The following is most of his reply:

If you want the answer to those questions, you really have to go to one of
the two people who effectively made the decision as to which cars would be
acquired in 1971.  The team leader was soon-to-be Chief Mechanical Officer
of Amtrak, Bill Edson.  The other guy was Project Engineer-Passenger
Equipment of Penn Central . . . [who] still remembers (and has paperwork for
reference) some of those days.  Bill Kratville led one of the two Klauder
teams to inspect the equipment, and Don Adams led the eastern team, although
they were merged as we got down to the final cars.  

 

Kratville, who owned his own shop at the time, was helpful in knowing the UP
cars, although I was the one who nixed them, due primarily to their aluminum
construction and advanced debilitation (few shops at the time had the
heliarc welding capabilities and the knowledge to adequately repair that)
from galvanic action.  Of course, in retrospect, every available car should
have been acquired.

 

Anyway, the specific answer may be much shorter and more concise than the
pages of railfan speculation.  In the inspections, we evaluated condition
based on dollars of deferred maintenance found, in 1970 terms.  Bearing in
mind that the railroads had little incentive to repair accident-damaged
cars, with the reduction in passenger trains and the imminent implementation
of Amtrak, these two cars, CB&Q/BN 199 Silver Inn, and CB&Q/BN 200 Silver
Manor, which had been built as part of the enhancements of 1951 which
allowed the California Zephyr and the AkSarBen (or perhaps Kansas City)
Zephyrs to share a common pool, were found to have $17,840. and $24,760. in
deferred maintenance, respectively.  Thus, they were rejected when we were
given a bottom line number of cars (or dollar amount in acquisition funds)
by the powers that be.

 

It should be noted that cars 196 and 197 (Silver Salver and Silver Feast)
were also rejected, for the same reason, as was Car BN/NP 459, one of the
six North Coast Limited pool cars, built as late as 1958.

 

I hope this answers that question.  I can't answer the larger one - why
weren't the best several hundred Budd cars rebuilt well, as was the Canadian
Pacific fleet, and still in service today?  Note that when we sold the 50
Budd CB&Q bilevels in 2004 or 2005 for the West Suburban Mass Transit
District, they fetched more than their new-car cost in 1950!
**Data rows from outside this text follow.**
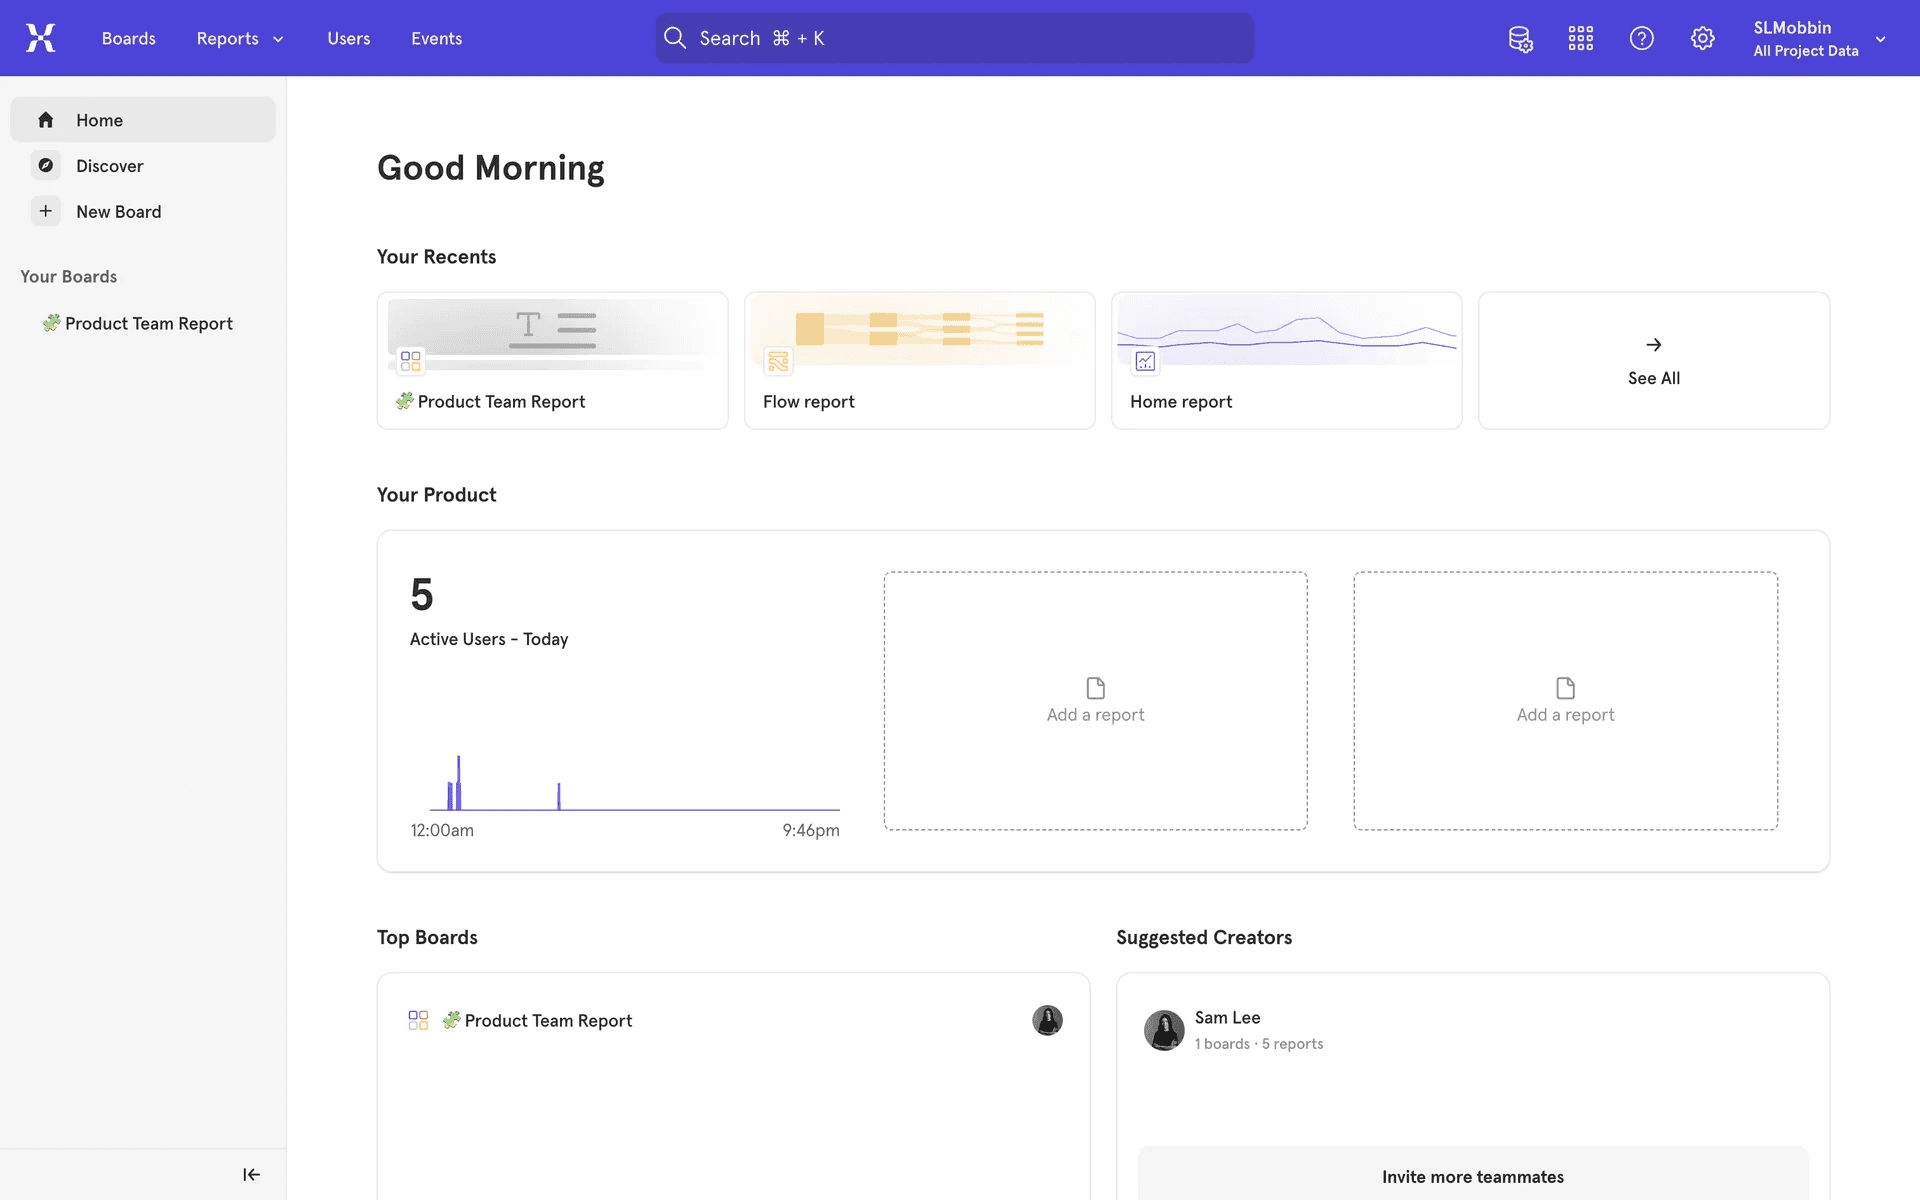Open the apps grid icon

[x=1581, y=39]
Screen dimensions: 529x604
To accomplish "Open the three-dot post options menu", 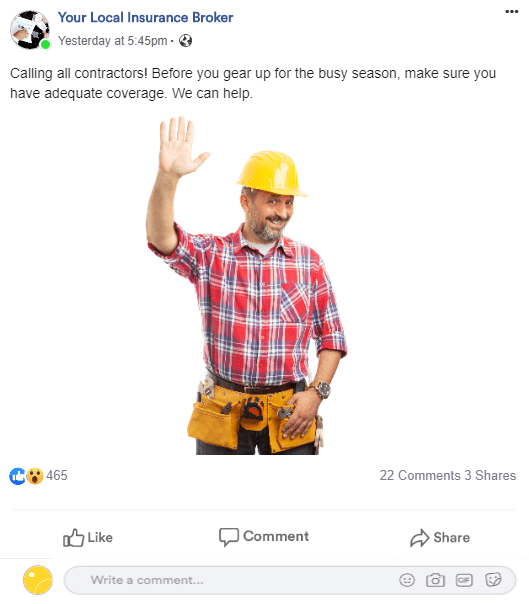I will [x=511, y=12].
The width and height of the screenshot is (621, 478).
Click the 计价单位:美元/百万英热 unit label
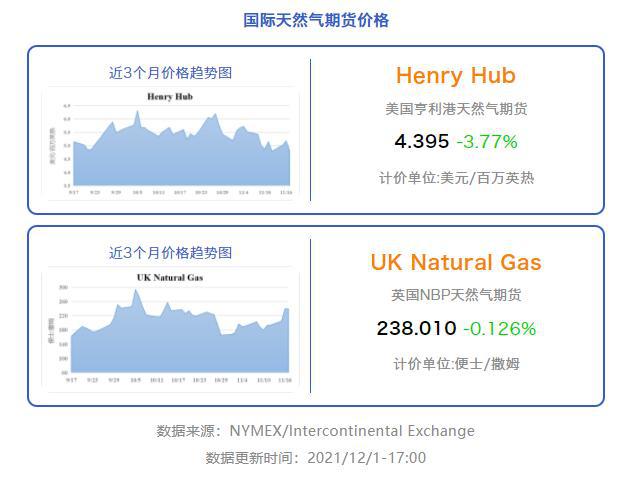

I hope this provides some insight as to the decision process of how Amtrak
initially chose cars.

Tim Wells

>----- Original Message -----
>From: Stephen J. Levine
>To: cbq@yahoogroups. <mailto:cbq%40yahoogroups.com> com
>Sent: Saturday, 28 June, 2008 18:33
>Subject: [CBQ] Why didn't Silver Inn and Silver Manor go to Amtrak?
>
>I have always been curious as to why the 1952 diners Silver Inn and 
>Silver Manor were not acquired by Amtrak.
>
>If BN was trying to hang onto the newer equipment for their own 
>executive trains, the 1956 DZ Silver Tureen and Silver Chef were 
>their newest diners, followed by the ones running on the North Coast 
>Limited. Yet these all went to Amtrak.
>
>If the goal was to sell Amtrak the newest equipment, then why did 
>the 1948 CZ diners go to Amtrak instead of the two diners above (the 
>third 1952 diner, the Silver Cuisine, did go to Amtrak.
>
>Was it because, with the Kansas City service not working out the way 
>it was intended, these two diners became underused and thus, by 
>1971, were in the best condition of any of the Budd diners? I was 
>wondering if anyone had any inside information.